__Records to process__:

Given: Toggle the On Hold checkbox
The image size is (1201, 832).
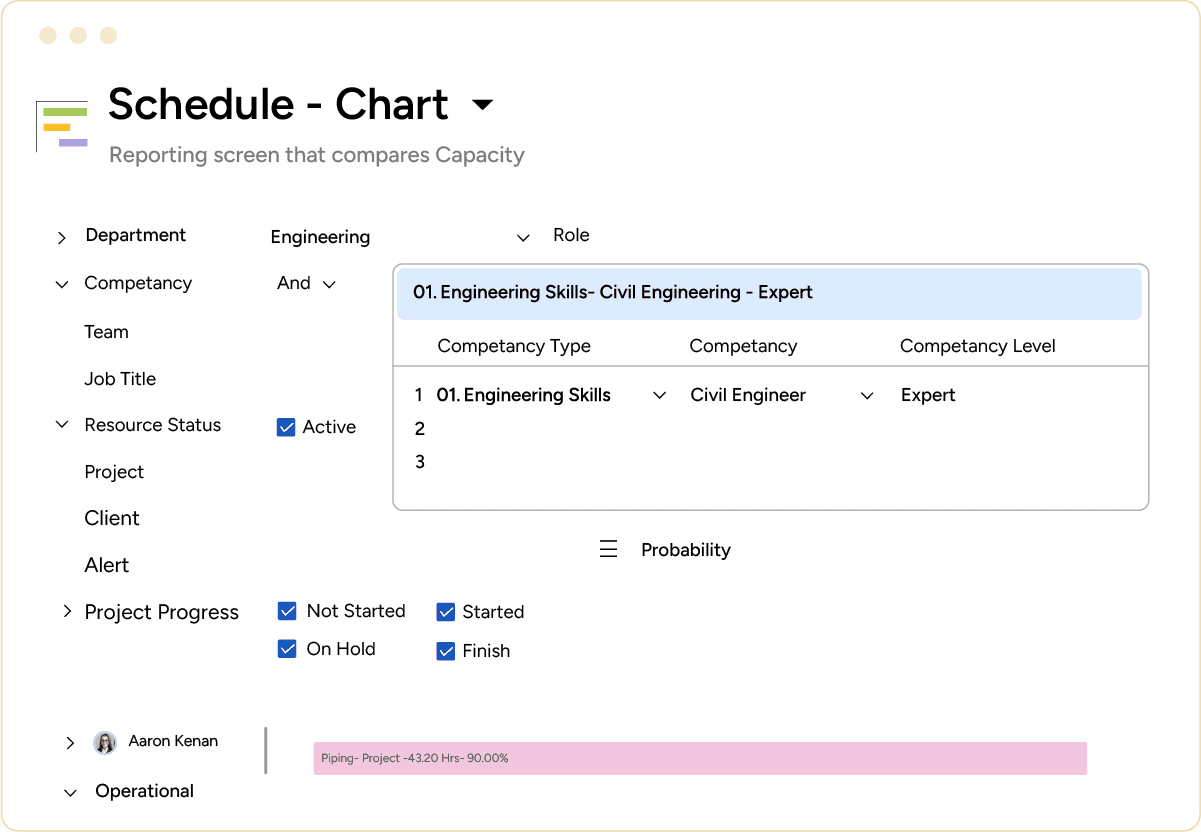Looking at the screenshot, I should tap(287, 648).
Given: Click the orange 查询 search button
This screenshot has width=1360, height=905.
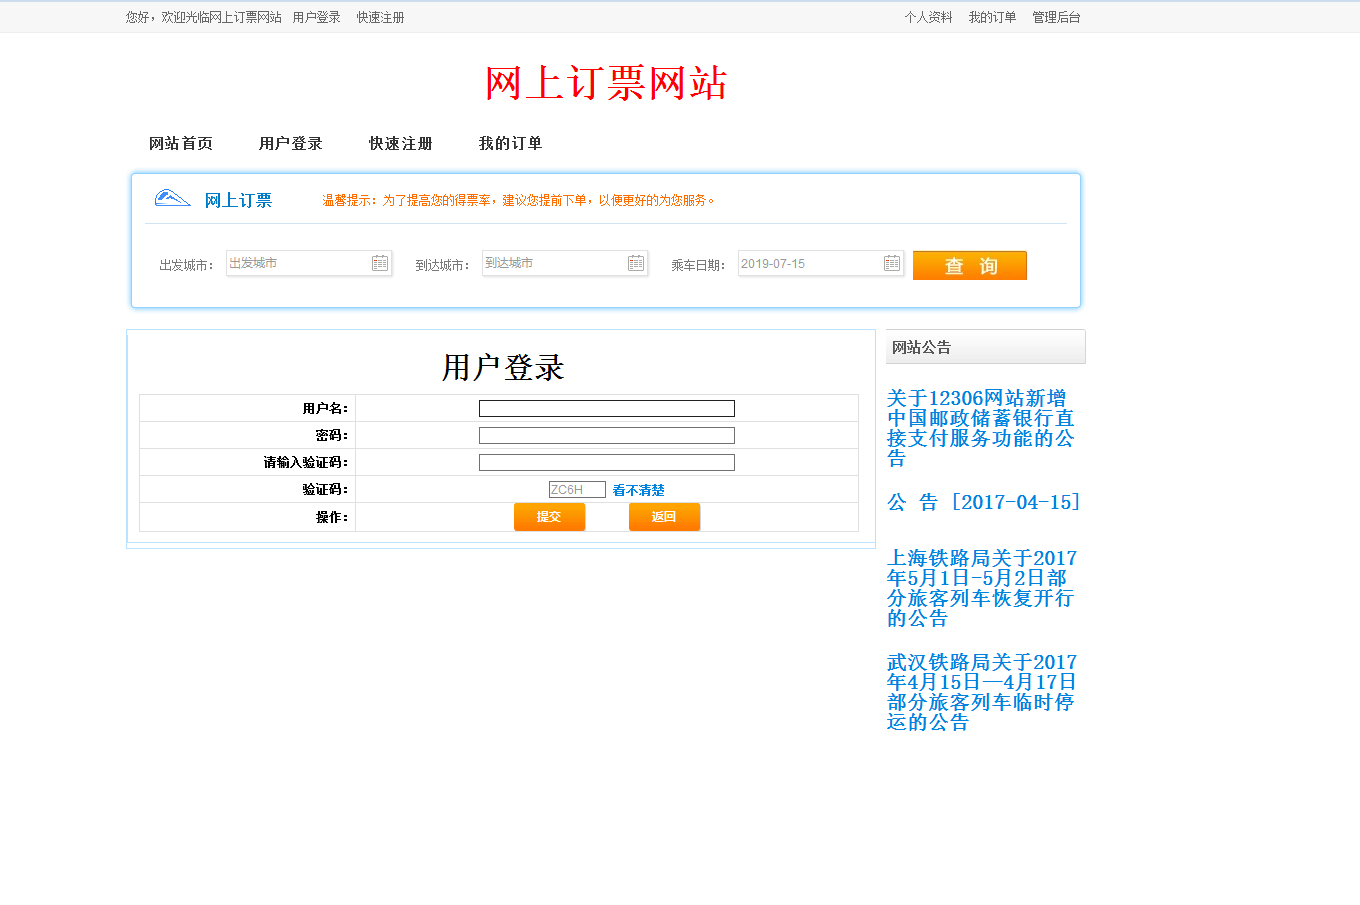Looking at the screenshot, I should [x=969, y=266].
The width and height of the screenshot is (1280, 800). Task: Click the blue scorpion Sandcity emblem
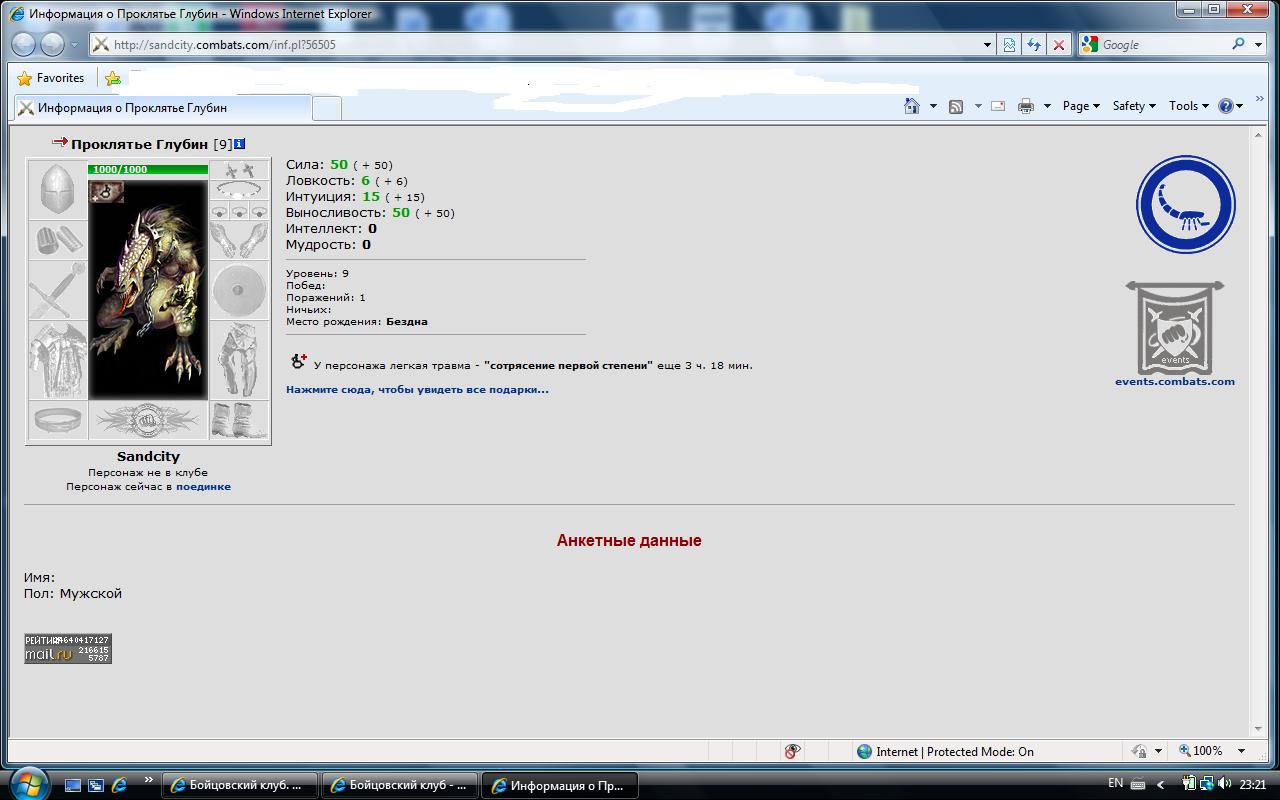pyautogui.click(x=1185, y=204)
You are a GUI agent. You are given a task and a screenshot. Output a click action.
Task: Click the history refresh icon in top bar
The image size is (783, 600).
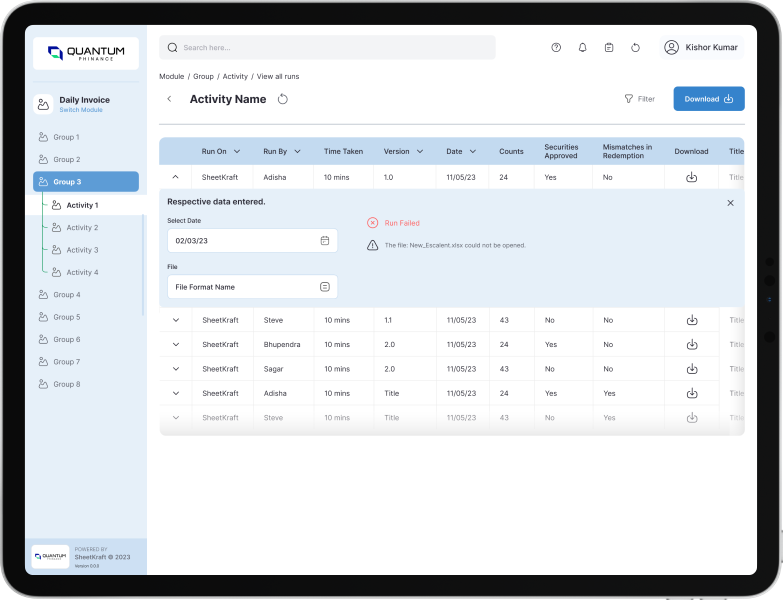pyautogui.click(x=635, y=47)
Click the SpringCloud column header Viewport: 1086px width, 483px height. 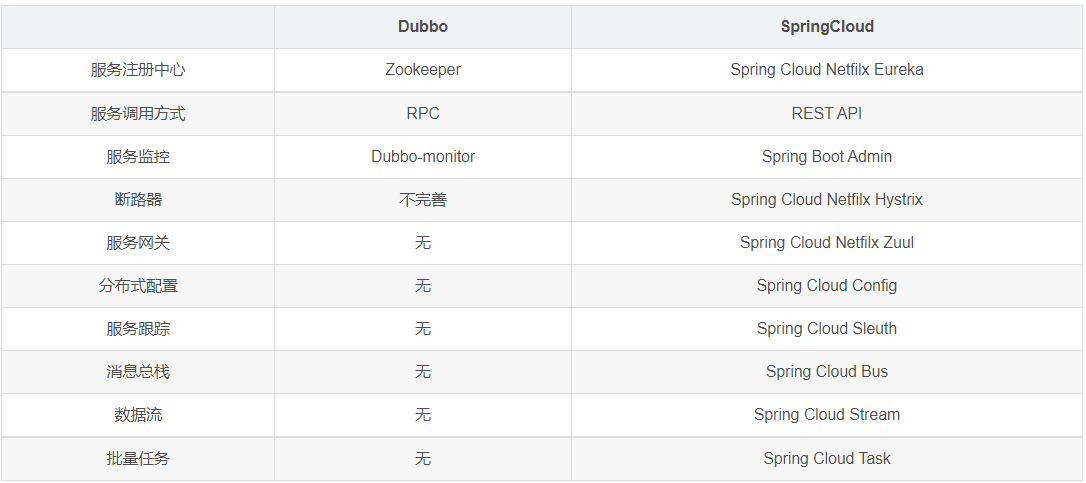tap(827, 26)
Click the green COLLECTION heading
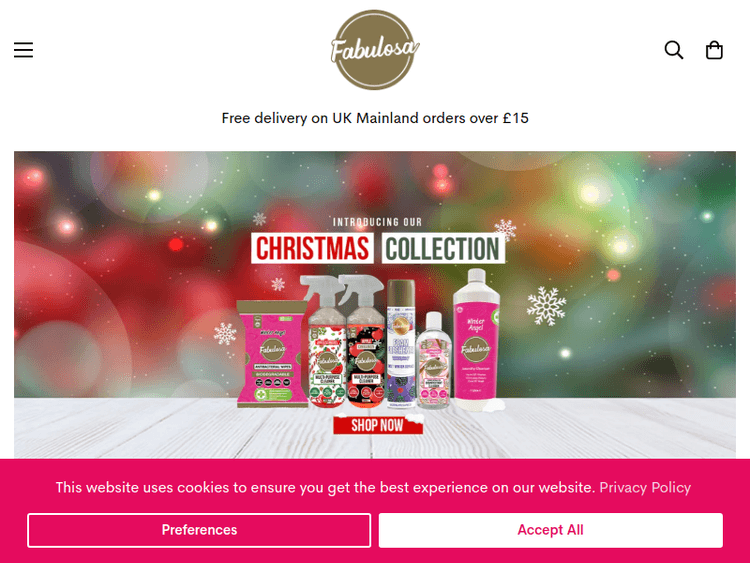 click(x=443, y=249)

__Task objective__: Reproduce word for word the lines from the start through the line containing "Looking at the screenshot, I should [x=969, y=266].", leaving out the pictures.

__Solution to the problem__:
Given: Toggle the On Hold checkbox
The image size is (1201, 832).
Looking at the screenshot, I should tap(287, 648).
Given: Click the orange 查询 search button
This screenshot has width=1360, height=905.
Looking at the screenshot, I should [x=969, y=266].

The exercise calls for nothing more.